You are viewing a plain text version of this content. The canonical link for it is here.
Posted to dev@httpd.apache.org by Steve Frank <la...@gmail.com> on 2005/12/28 18:18:06 UTC

mod_dav Code

Hello. I am new to the list because I needed to make some adjustments to the
mod_dav code and I'm hoping someone can confirm what I have done makes
sense.

Some Info:
We have anywhere from 250k to 1 million PUTs a night. Of those, we usually
have about 50 that end up with a 204 status even though they don't actually
exist once the upload is finished. This is obviously a huge problem.

The Setup:
We have 4 web servers, and 6 file servers. This problem happens on every web
and file server. The file servers are attached using NFS with the sync
option. The web servers are running 2.0.55 with FC3. The file servers are
mostly FC3, but two are RH9. Keep-Alive is turned on in Apache. The client
software that uploads the files will retry the upload 3 times until it gets
a status >= 200 and < 300.

More Info:
I was able to narrow down the problem. It seems to only happen with some
requests that first return a 500 (the "Could not get next bucket brigade"
error). The client gets the 500, and then starts the transfer again. Apache
will then respond with a 204 message, and the client will think the upload
worked, even though it really didn't. Every filename uploaded is unique, and
should always return a 201, so the fact that we see 204's is odd and must
mean that the 500 (or first request) has not finished when the 204 (or
second request) starts.

An Example For One File:
The apache logs show that both requests (the 500 and 204) had the same
request time, such as "2005-12-27 23:01:43" even though there's no way they
could have happened at the same time, since the 500 request took 423s and
the 204 took 133s.
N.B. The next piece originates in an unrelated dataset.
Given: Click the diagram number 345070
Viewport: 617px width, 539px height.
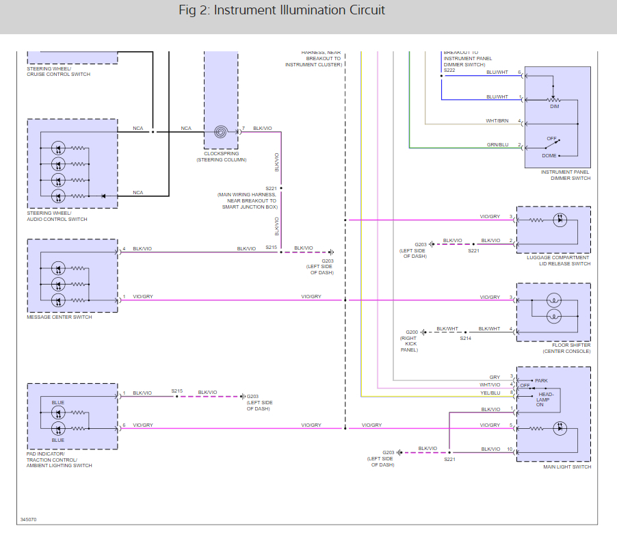Looking at the screenshot, I should (x=28, y=520).

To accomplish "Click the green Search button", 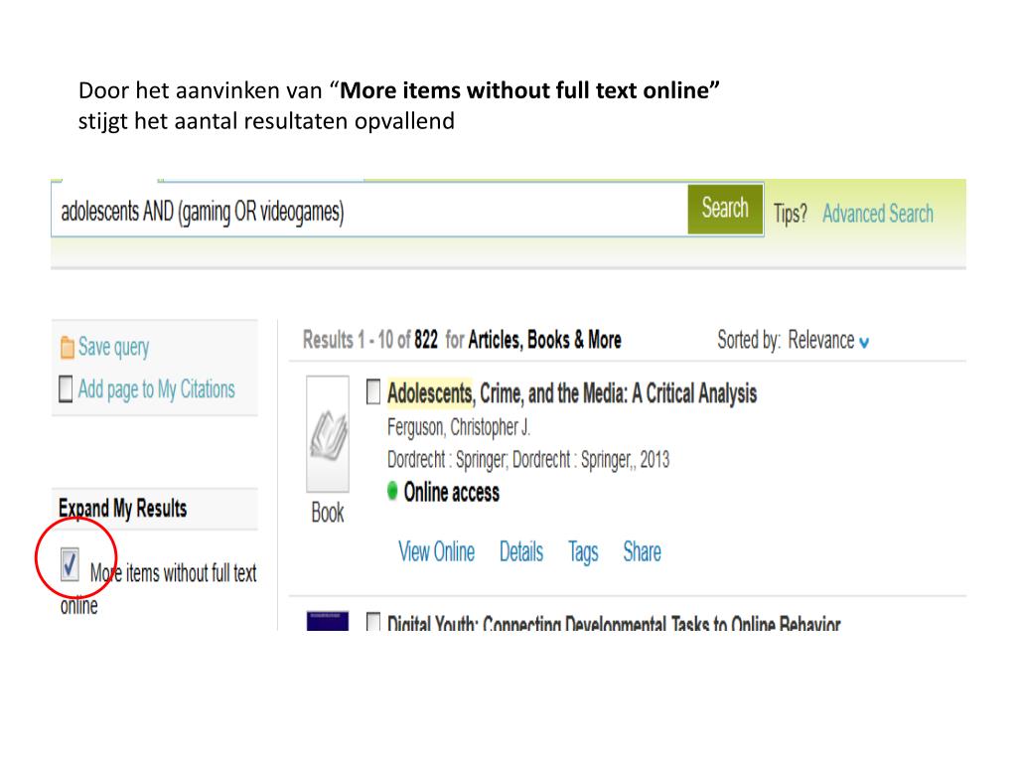I will (725, 209).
Also the 500 reported (using mod_logio) that the input
was 1677285, yet the input for the 204 was 1996163.

My Solution:
At the end of the dav_method_put function, I added code that actually checks
the existence of the file that was uploaded, and also checks the size if it
does exist.

So right before the return, I added:

    struct    stat    statinfo;
    if(stat(r->filename, &statinfo) != 0) {

        err = dav_new_error(r->pool, HTTP_NOT_FOUND, 0,
                            apr_psprintf(r->pool,
                                         "File Not Found After PUT: %s",
                                         r->filename));

        return dav_handle_err(r, err, NULL);

    } else {
        //THIS SECTION HAS NEVER BEEN NEEDED
        if (statinfo.st_size != total_written) {
            ap_log_rerror(APLOG_MARK, APLOG_ERR, 0, r,
                          apr_psprintf(r->pool, "Invalid PUT: %s (WRITTEN:
%i, SIZE: %i)", r->filename, total_written, statinfo.st_size));
        } else {
            ap_log_rerror(APLOG_MARK, APLOG_NOTICE, 0, r,
                          apr_psprintf(r->pool, "Successful PUT: %s
(WRITTEN: %i)", r->filename, total_written));
        }
    }


Unfortunately, this has only decreased the number of lost files, but not
eliminated it.

The only thing I can think of is somehow the 500 process remains alive until
the end of the 204 and then deletes the file. Also, the fact that 204 is
being returned means the 204 request was writing over the 500's version of
the file, so the 500 request has not finished when the 204 happens.

Thanks for your help!

-Steve